The 35th Fisher Memorial Lecture was this year given by Professor Nancy Reid, Professor of Statistical Sciences at the University of Toronto, as part of a day-long conference on data science from the perspective of the mathematical sciences. Nancy’s lecture, titled: ‘Statistical science and data science: where do we go from here?’ gave some interesting insights into how data science might best be introduced as an academic programme and how it would fit in with the current statistics programmes.
Nancy was introduced to the conference delegates by the renowned geneticist Sir Walter Bodmer, who was himself supervised by Ronald Fisher at Cambridge. He explained that the Fisher Memorial Trust was set up after Fisher died to continue his legacy, and to encourage and promote the discussion of genetics and statistics.
Nancy Reid is a celebrated theoretical statistician; she has won numerous prizes including the Statistical Society of Canada Gold medal and the Royal Statistical Society’s Guy medal in silver for her path-breaking and influential paper 'Parameter Orthogonality and Approximate Conditional Inference', written jointly with Sir David Cox (whom she paid tribute to at the beginning of her lecture, pictured right). She is director of the Canadian Statistical Sciences Institute, an Officer of the Order of Canada and is a past president of the the Statistical Society of Canada.
In her lecture, Nancy recounted some of the perceptions she had encountered where ‘statistical science’ was unfavourably compared to ‘big data’. The latter was associated with big machines and high-level computing whereas the former was being associated with small data and therefore less 'fun'. She acknowledged that there is currently a lot of hype surrounding ‘big data’, citing a ‘hype curve’ which showed that after the hype, big data was now being questioned with articles such as Tim Harford’s ‘Big Data – are we making a big mistake?’ and Weapons of Math Destruction by Cathy O’Neil. There is also a growing suspicion of algorithms.
Nancy went on to describe some of the work she carried out for the Fields Institute on 'Statistical Inference, Learning, and Models for Big Data'. Carried out in the first half of 2015, the programme ran sessions on different themes around big data, including machine learning, optimizing and matrix methods, visualisation, health policy and social policy. There were also other topics discussed within the sessions, such as inference, environmental science, networks and genomics.
Nancy outlined a number of observations from the sessions. While it is difficult to predict the long-term impact of the rush to data science, there does seem to be an interesting mix of both old and new statistics involved. She noted that statistical models for big data are complex and high-dimensional; it’s not just that the ‘n’ is large, but that the ‘p’ is also large. Ideas of statistical inference can get 'lost in the machine'.

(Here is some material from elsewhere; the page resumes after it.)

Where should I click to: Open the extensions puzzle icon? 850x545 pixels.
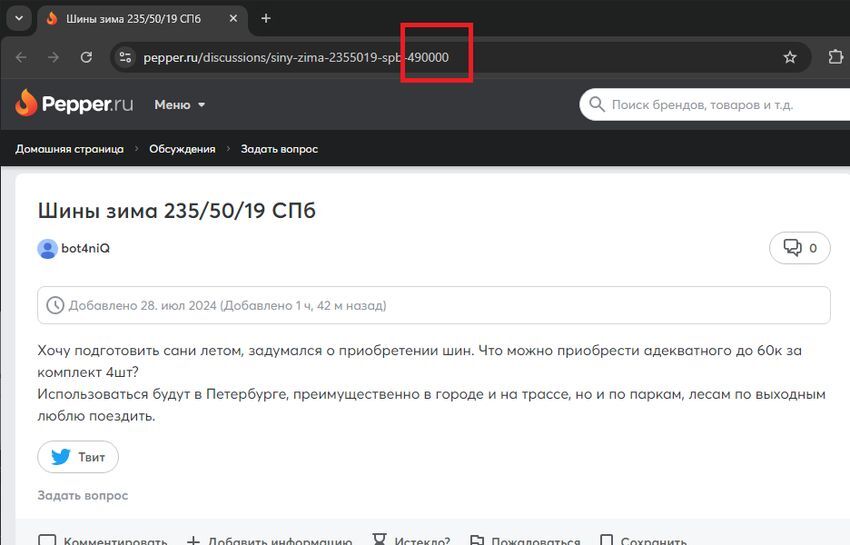[x=835, y=57]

When it comes to visualisation of data, Nancy observed that visualisers and the number crunchers don’t always talk to each other, so you can have graphics with good data that don’t look good, while conversely there are graphics that look good but don’t have good data.

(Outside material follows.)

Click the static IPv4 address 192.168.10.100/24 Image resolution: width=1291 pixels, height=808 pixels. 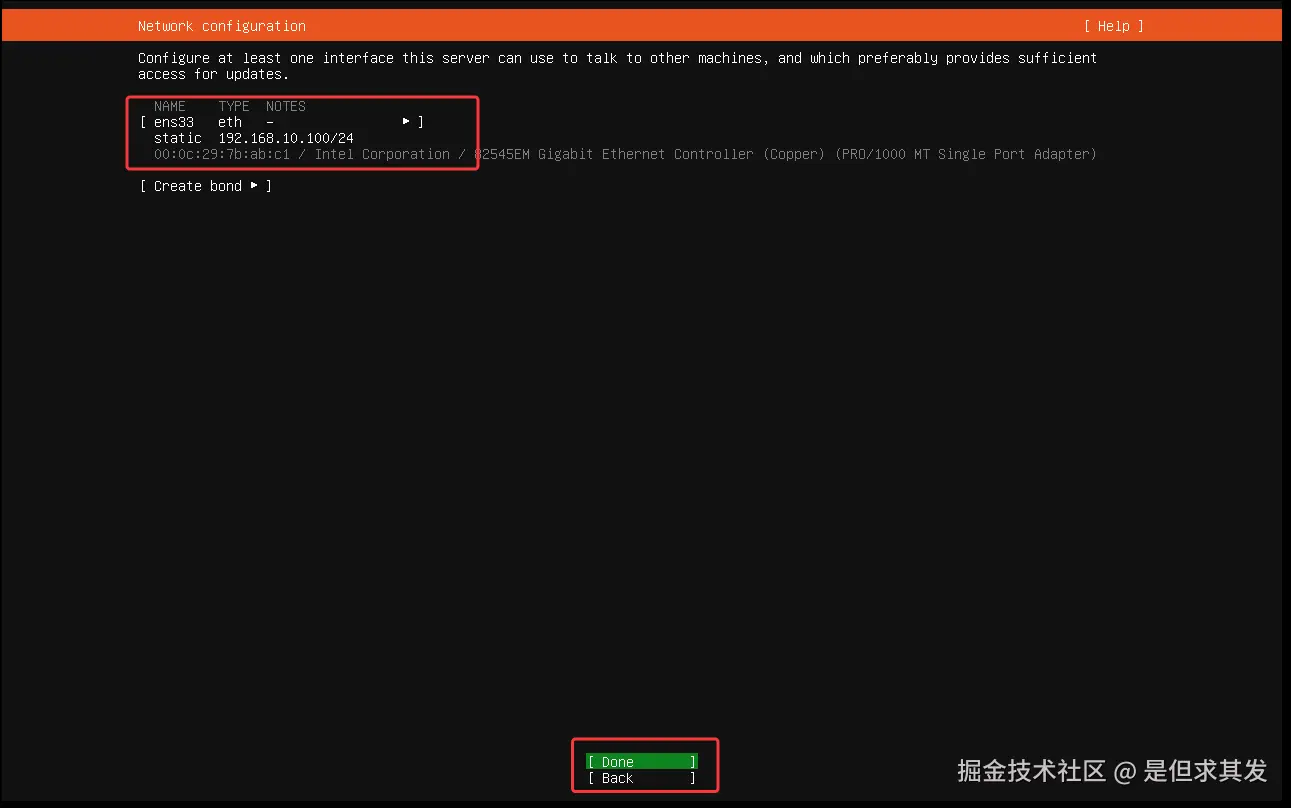point(288,137)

Regarding data for policy, Nancy noted that people are willing to share data if they think it will help, for example, find cures for diseases, but have grave concerns about their own privacy. De-identified data is a potential solution, but there are still differing opinions on whether de-identified data protects privacy – in July 2014, the privacy commissioner of Ontario was quoted as saying that it did work, while in the same month, a paper by Narayan and Felton said the opposite (PDF).
One of the sessions also focused on defining what data science is – is it a course? A job? A technology? A field of research? In terms of it being a course, Nancy outlined a proposed data science programme at the University of Toronto comprising strands on mathematical reasoning, statistical theory, statistical and machine learning methods, programming and software development, algorithms and data structure, and lastly, communication of results.
Data science research, she said, could cover data collection and data quality, datasets with large ‘n’ and small ‘p’ as well as datasets with small ‘n’ and large ‘p’. It could examine new types of data such as networks, graphs, digital text and images. It could include issues such as how to clean data, data management (ie, converting from raw to that which is ‘analysable’), software programming, collaboration and project management.
Nancy hopes that the area of data science will discover that the 'old core' is important, and that statistical scientists are often trying to solve a range of problems other than simply pattern recognition. Statisticians are often criticised for being too cautious, she said. However, lots of promises have been made around big data. Going back to her ‘hype curve’, Nancy concluded that the next big thing appears to be ‘smart data’.
A Q&A followed, in which the content of statistical courses were discussed – methods, data visualisations and whether they should include an element of data collection.
At the end of the discussion, Nancy was presented with a silver bowl that is given to all Fisher Memorial Lecturers and this was followed by a wine reception for all attendees.